Seit Jahren wirbt die Deutsche Börse ­damit, dass es mit dem von ihr heraus­gegebenen Xetra-Gold genauso sei wie mit physischem Gold und man das Papier nach einem Jahr abgeltungsteuerfrei verkaufen könne. Warum werden dann Abgeltungsteuer und Soli abgezogen?
Hosemann: An der Frage, ob es sich bei Xetra-Gold um ein abgeltungsteuerpflichtiges Wertpapier oder physisches Gold handelt, das man nach einem Jahr Spekulationsfrist steuerfrei verkaufen kann, scheiden sich die Geister. Ich denke, dass Xetra-Gold ein Wertpapier ist wie viele andere auch und daher der Abgeltungsteuer unterliegt. Es gibt jedoch ein Urteil des Bundesfinanzhofs (Az. IX R 62/10), in dem die Richter am Rande argumentieren, dass Xetra-Gold dadurch, dass der ­Inhaber des Papiers einen tatsächlichen Lieferanspruch auf Gold hat, wie physisches Gold zu behandeln sei. Es kann sich unter Umständen lohnen, mit Verweis auf dieses Urteil Einspruch einzulegen und/oder selbst eine Klage anzustrengen. Übrigens: Bei sogenannten Goldkonten, bei denen man physisches Gold tatsächlich erwirbt, gilt die einjährige Spekulationsfrist.

_Aufgabe_
Schreiben Sie aus dem Lesetext über Xetra-Gold den Abschnitt wortgetreu ab, der mit den Worten „Seit Jahren wirbt“ beginnt und nach den Worten „und Soli abgezogen?“ endet.

_Datensätze_
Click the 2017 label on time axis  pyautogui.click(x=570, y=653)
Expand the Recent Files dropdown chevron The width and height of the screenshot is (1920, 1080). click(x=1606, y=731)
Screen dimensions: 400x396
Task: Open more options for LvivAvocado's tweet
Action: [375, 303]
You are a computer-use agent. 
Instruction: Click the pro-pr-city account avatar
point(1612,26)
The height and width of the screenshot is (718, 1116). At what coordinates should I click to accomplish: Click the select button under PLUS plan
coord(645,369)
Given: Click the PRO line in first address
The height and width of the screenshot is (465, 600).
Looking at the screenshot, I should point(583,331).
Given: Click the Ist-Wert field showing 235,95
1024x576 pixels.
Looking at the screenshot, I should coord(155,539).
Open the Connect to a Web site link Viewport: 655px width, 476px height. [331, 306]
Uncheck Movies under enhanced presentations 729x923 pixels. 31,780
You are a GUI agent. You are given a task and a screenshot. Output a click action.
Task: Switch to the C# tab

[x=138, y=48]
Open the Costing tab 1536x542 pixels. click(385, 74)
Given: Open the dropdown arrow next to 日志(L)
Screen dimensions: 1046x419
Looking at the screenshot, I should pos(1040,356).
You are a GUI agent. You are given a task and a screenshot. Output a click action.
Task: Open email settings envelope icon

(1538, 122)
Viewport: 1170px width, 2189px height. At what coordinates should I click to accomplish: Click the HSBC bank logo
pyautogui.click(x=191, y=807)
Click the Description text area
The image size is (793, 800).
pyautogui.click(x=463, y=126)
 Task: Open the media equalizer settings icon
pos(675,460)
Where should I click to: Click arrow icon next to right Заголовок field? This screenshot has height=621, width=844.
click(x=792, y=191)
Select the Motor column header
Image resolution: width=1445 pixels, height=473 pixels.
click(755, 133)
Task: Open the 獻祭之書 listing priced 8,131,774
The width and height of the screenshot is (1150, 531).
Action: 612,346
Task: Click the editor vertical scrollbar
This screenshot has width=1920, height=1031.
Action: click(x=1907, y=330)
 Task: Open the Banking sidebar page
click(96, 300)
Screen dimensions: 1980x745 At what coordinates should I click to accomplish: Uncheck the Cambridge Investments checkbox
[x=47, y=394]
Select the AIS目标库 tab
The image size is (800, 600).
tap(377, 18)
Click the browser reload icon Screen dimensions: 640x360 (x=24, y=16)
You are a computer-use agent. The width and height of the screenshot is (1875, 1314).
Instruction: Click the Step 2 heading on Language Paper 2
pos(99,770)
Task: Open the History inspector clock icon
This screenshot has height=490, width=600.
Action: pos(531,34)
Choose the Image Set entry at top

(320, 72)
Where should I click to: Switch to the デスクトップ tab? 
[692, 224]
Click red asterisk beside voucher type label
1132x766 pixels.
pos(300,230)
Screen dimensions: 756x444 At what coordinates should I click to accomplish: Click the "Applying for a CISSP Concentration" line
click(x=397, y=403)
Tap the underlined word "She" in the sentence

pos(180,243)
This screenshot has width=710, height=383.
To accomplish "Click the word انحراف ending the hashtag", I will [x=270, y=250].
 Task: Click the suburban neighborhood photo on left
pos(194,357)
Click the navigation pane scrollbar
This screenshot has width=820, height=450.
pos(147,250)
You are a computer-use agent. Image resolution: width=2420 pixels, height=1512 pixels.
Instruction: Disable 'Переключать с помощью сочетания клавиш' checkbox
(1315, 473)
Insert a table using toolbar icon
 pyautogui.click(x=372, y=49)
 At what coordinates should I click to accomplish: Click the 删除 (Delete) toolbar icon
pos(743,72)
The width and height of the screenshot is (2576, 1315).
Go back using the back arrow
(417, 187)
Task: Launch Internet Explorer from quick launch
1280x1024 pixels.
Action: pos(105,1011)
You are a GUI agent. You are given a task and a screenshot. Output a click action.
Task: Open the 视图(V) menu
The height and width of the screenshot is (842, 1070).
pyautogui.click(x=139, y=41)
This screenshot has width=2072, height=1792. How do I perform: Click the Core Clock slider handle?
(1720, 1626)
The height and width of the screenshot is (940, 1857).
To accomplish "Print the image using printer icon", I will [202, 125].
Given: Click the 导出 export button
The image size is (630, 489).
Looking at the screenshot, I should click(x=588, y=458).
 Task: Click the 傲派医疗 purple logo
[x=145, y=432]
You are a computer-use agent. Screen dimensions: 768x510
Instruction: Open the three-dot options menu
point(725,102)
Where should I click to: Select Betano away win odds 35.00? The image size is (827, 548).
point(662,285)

_Vollständige Antwort_
Seit Jahren wirbt die Deutsche Börse ­damit, dass es mit dem von ihr heraus­gegebenen Xetra-Gold genauso sei wie mit physischem Gold und man das Papier nach einem Jahr abgeltungsteuerfrei verkaufen könne. Warum werden dann Abgeltungsteuer und Soli abgezogen?